* start DOCUMENT SECTION *

John Morgan Neal: I have no memory of being read to. First reads were Batman comics. And S.E. Hintons's The Outsiders.

Gordon Dymowski: My parents instilled a love of reading from an early age - according to family legend, my father purchased a copy of ONE FISH, TWO FISH, RED FISH, BLUE FISH the day I was born. Not only was I read to, but I was encouraged to head to the local library when I was a kid. Between Chicago Public Library and my Catholic school, I read several series multiple times: Alvin Fernald, Danny Dunn, Tom Swift Jr...and eventually, Sherlock Holmes.

Bobby Nash: I don’t remember being read to as a kid. I probably was, but don’t recall. My mom did like to read so that got me interested in reading. She used to get the Reader’s Digest collections. It was there I read my first novel, The Snowbound Six. I was hooked. From there I went to Han Solo’s Revenge and comic books. Plus, The Monster at the End of this Book with Grover was a favorite.

* end DOCUMENT SECTION *

» **EXERCISE A**
Copy the listing from the line containing "The width and" through the line containing "This screenshot has height=618, width=1210.", including both of those lines, and leave the pictures out of your copy.
» **EXERCISE B**
Carry on the piece about childhood reading memories from the point where it stops.

* start EXCERPTED DATA *

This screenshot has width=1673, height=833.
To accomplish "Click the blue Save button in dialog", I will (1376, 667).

* end EXCERPTED DATA *
* start EXCERPTED DATA *

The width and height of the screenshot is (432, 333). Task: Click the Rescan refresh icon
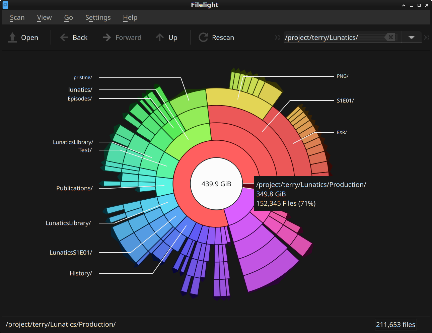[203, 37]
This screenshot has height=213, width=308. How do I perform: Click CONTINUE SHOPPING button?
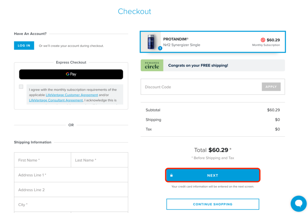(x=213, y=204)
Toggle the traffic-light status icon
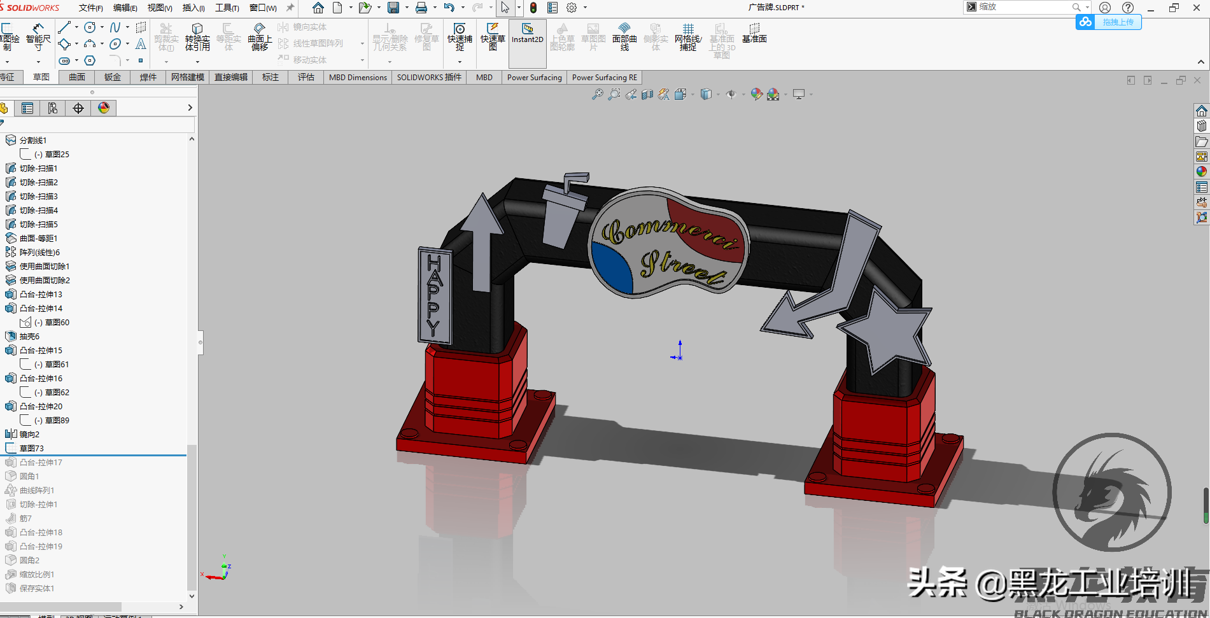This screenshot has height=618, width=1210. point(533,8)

* end EXCERPTED DATA *

» **TASK RESPONSE A**
The width and height of the screenshot is (432, 333). Task: Click the Rescan refresh icon
[203, 37]
This screenshot has height=213, width=308. How do I perform: Click CONTINUE SHOPPING button?
(x=213, y=204)
Toggle the traffic-light status icon
This screenshot has height=618, width=1210. point(533,8)

» **TASK RESPONSE B**
Brian K Morris: Yes, my mother read an assortment of Golden Books to me. My father tried to read some of my comics to me, but he grew bored with the task. I don't recall any of the books from back then, aside from The Night Before Christmas (which I own several editions of), but I loved them a lot.

Sean Taylor: Absolutely. Both my Mom and my MeMe (grandma) read to me. And they were both always buying my books. I was fortunate in that all my sets of parents and grandparents (as a child of divorce and remarriage I had "bonus" grands) supported me in being a reader from an early age. When I was able to read for myself, I always went back to the ones I remembered most and best -- The Pokey Little Puppy, Never Talk to Strangers, The Sailor Dog, and How to Make Flibbers, etc. : A Book of Things to Make and Do. I still own each of them, and they are still barely holding it together after all the years of love I gave them. I hope to pass them down to my own grandkids and build memories of reading them together. 

Susan Roddey: My mother read to me every day until I learned to read. It was always my favorite part of the day. My absolute favorite book was called "There are Rocks in my Socks," Said the Ox to the Fox. I bought a copy of it for my own kids... they were not impressed.

How often did you read as a child? Where were you on the spectrum that goes from "lock me in my room with my books" to "please don't make me read"?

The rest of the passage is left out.